**EXCERPTED DATA**
● ● ● ●

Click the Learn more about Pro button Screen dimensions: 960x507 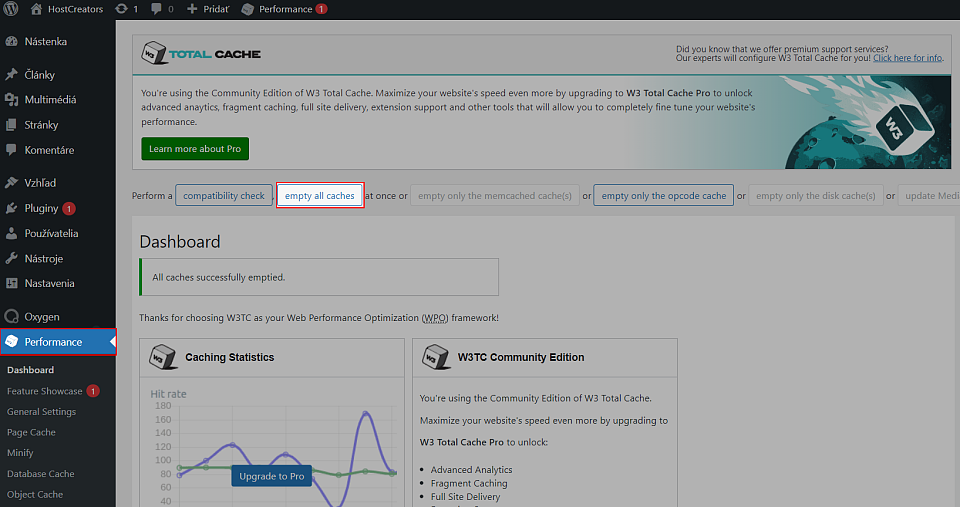[195, 149]
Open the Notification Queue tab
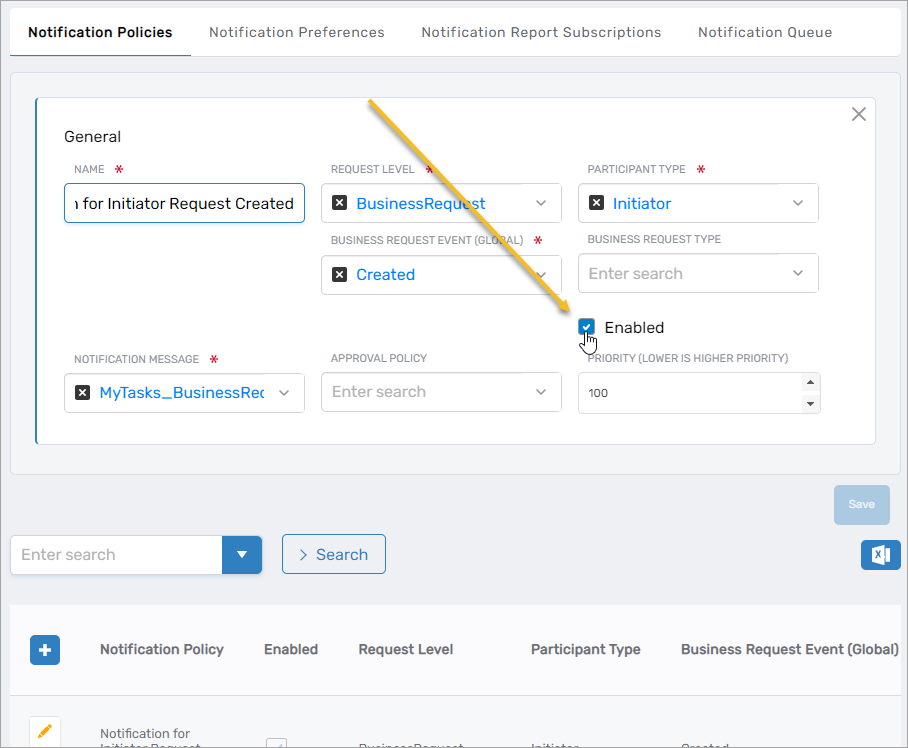The height and width of the screenshot is (748, 908). click(x=765, y=32)
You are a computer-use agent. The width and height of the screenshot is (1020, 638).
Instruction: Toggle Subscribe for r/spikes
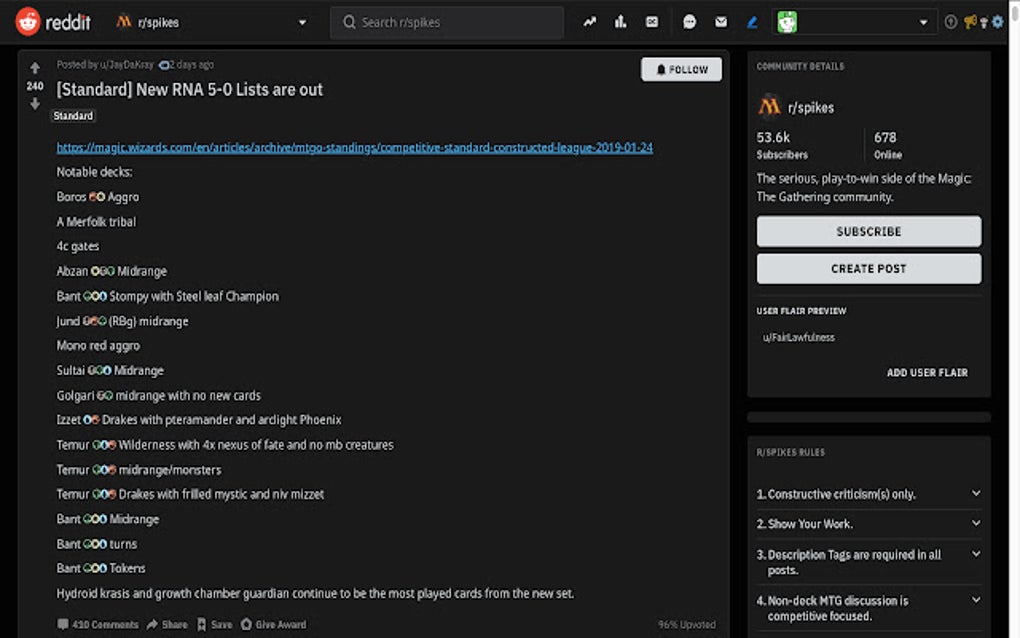868,231
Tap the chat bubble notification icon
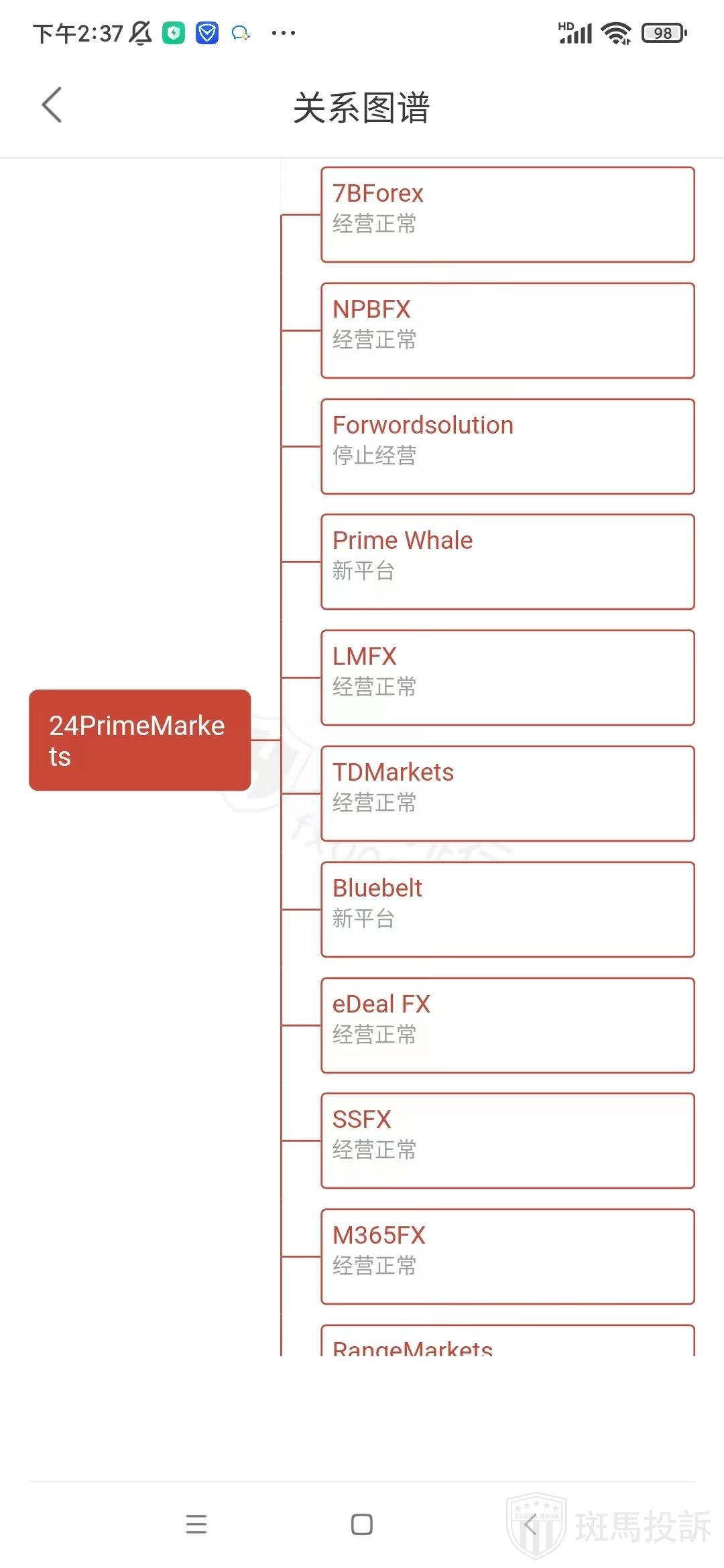The width and height of the screenshot is (724, 1568). point(241,33)
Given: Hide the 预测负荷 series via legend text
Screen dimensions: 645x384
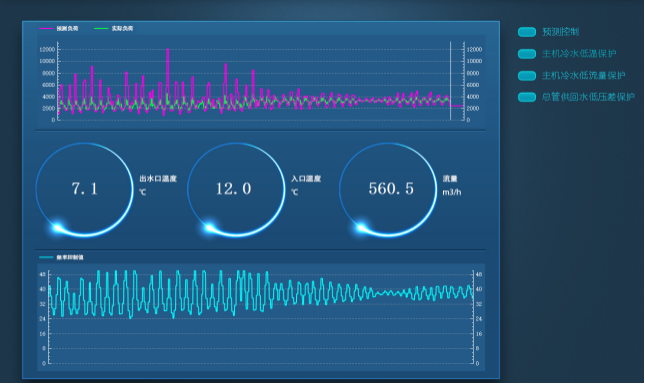Looking at the screenshot, I should (x=67, y=28).
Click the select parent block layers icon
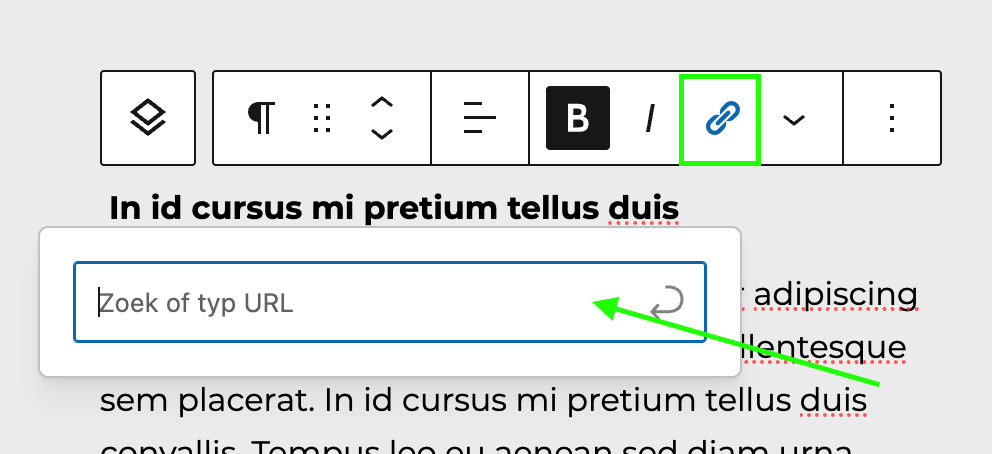The image size is (992, 454). [148, 118]
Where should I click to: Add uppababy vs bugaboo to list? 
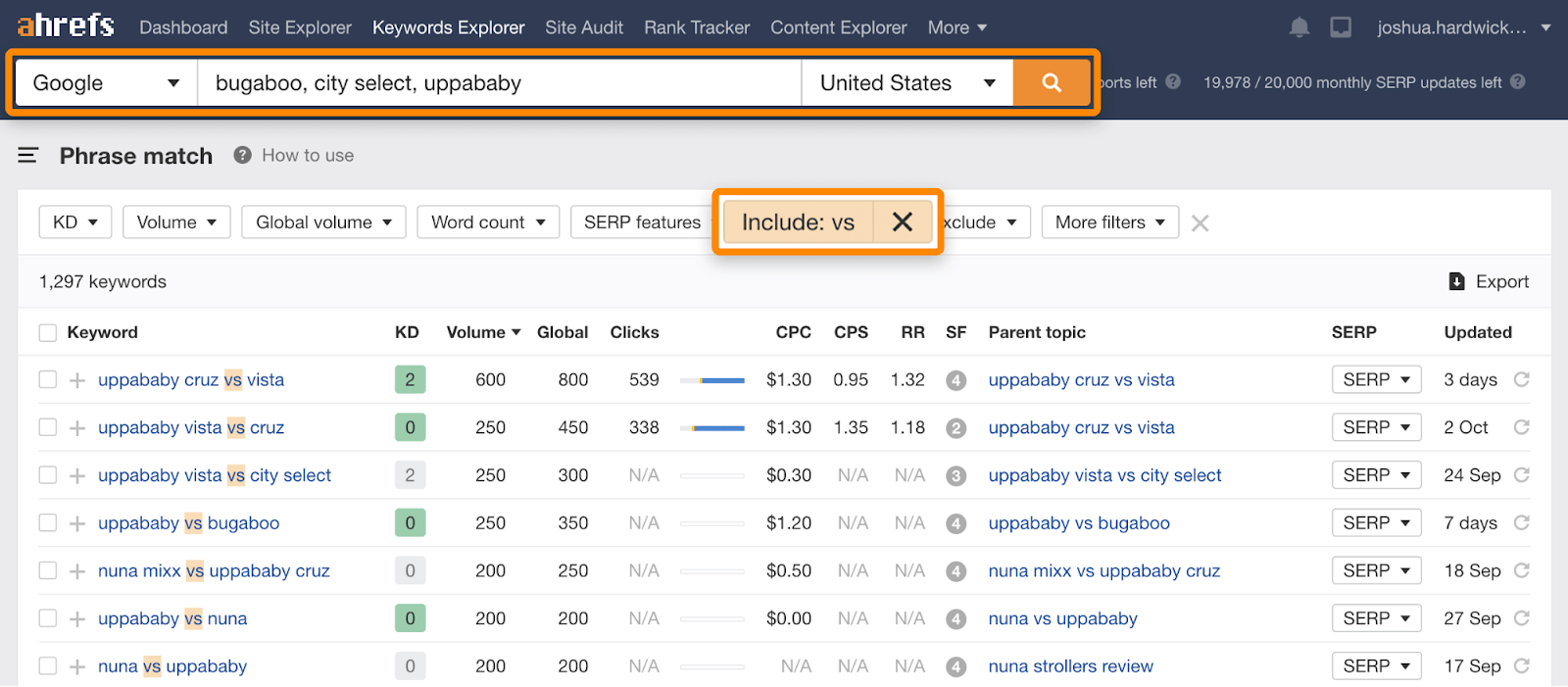click(77, 523)
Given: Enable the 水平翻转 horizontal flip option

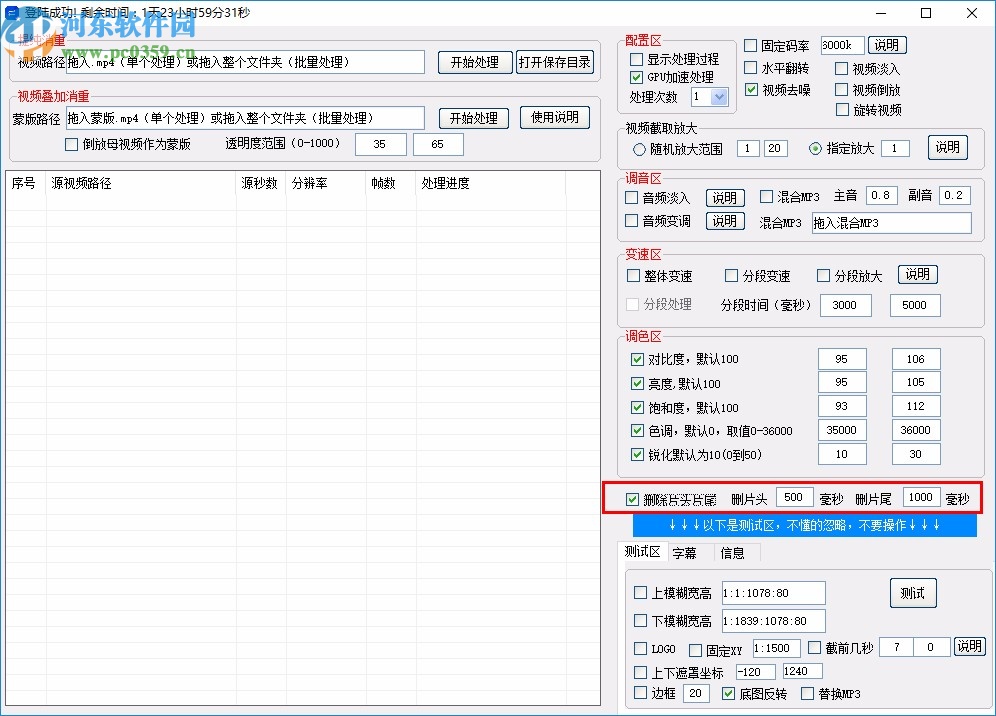Looking at the screenshot, I should coord(751,68).
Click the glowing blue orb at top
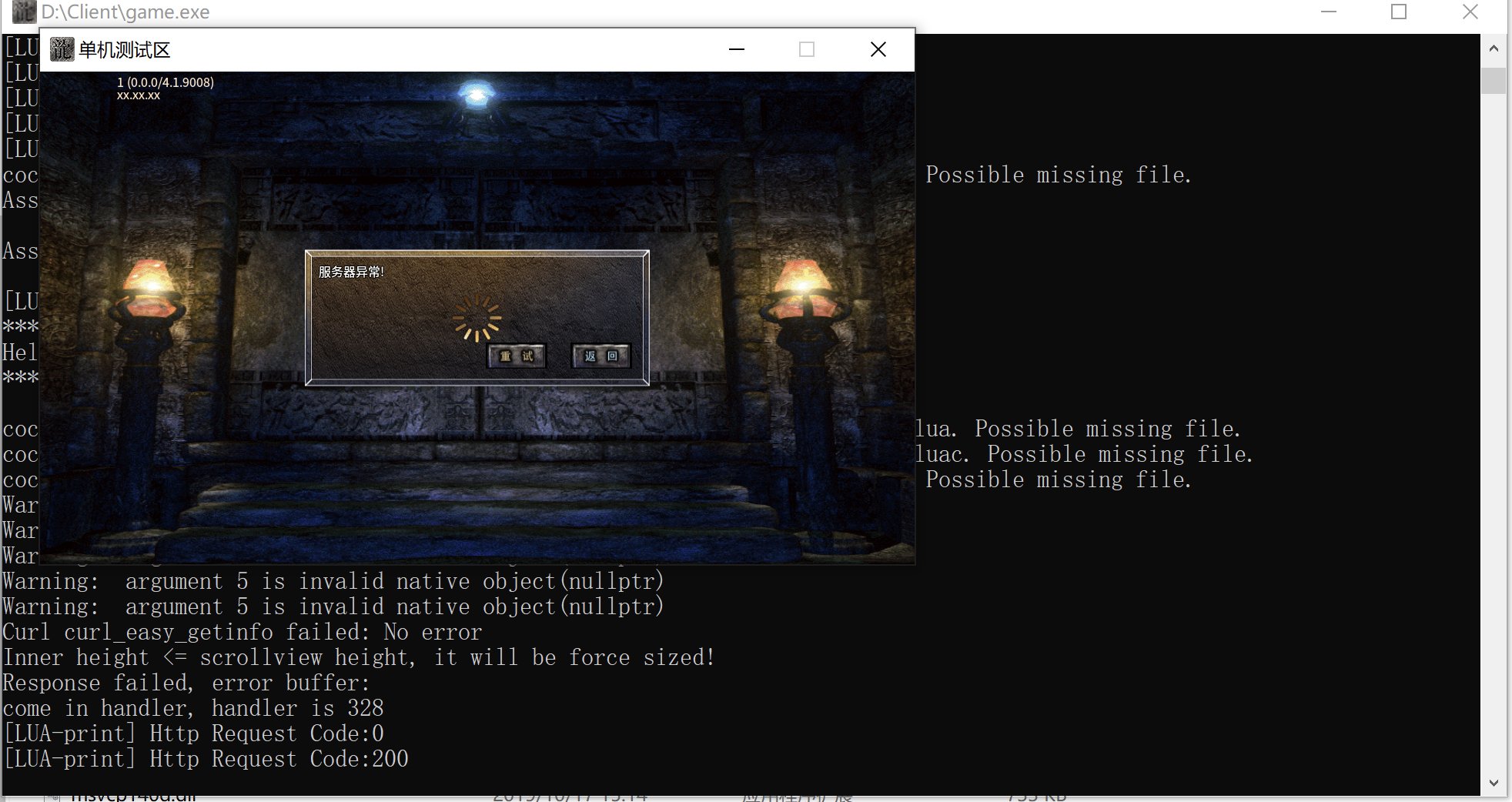1512x802 pixels. click(477, 95)
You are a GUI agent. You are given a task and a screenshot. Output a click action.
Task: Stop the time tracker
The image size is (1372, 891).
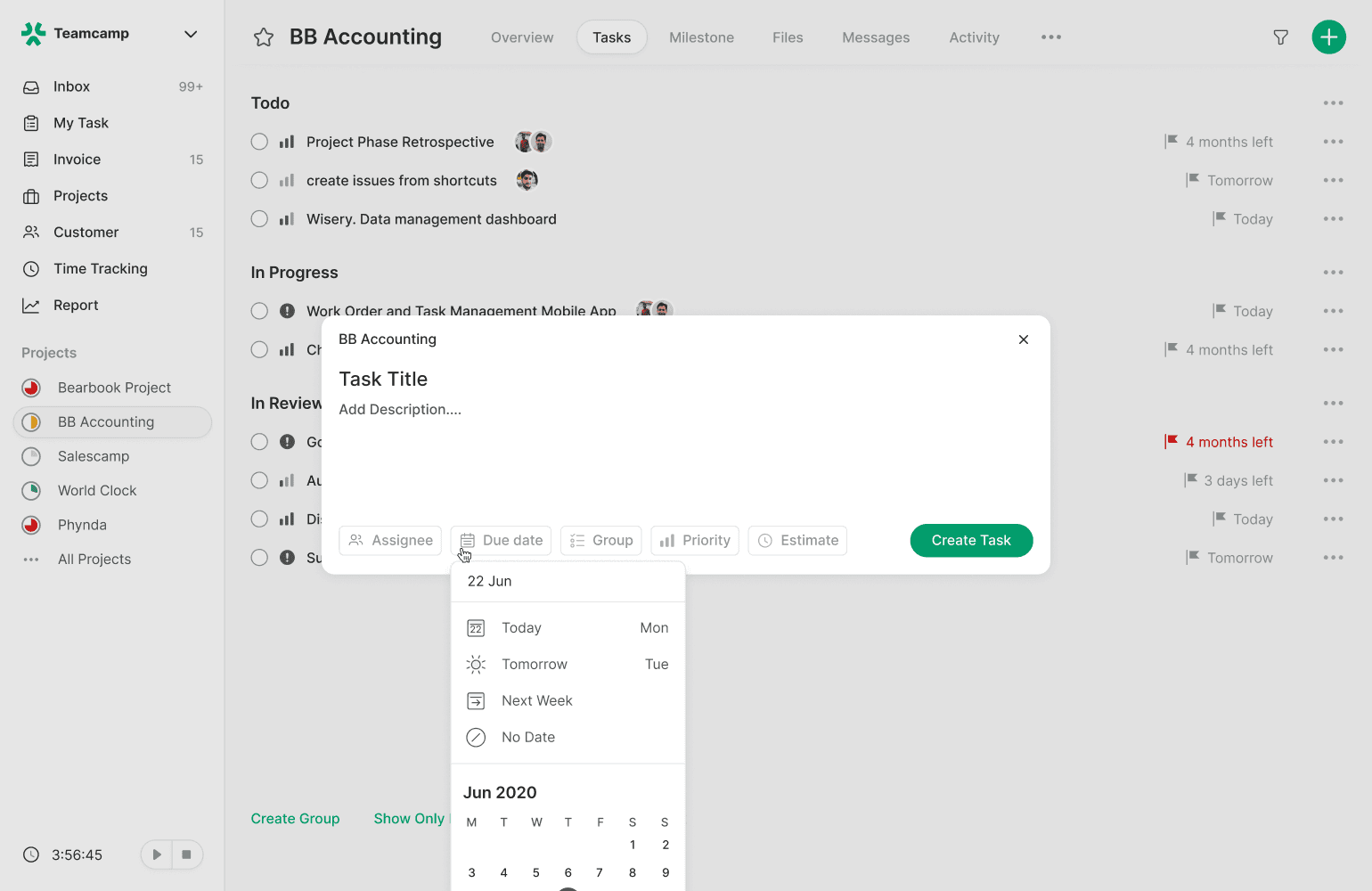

● ● ● ●

**WHAT YOU WILL DO**
Return only the lines of the records in which the string "agent" appears.

**ANSWER TO THE EXERCISE**
You are a computer-use agent. The width and height of the screenshot is (1020, 638).
You are a GUI agent. You are given a task and a screenshot. Output a click action.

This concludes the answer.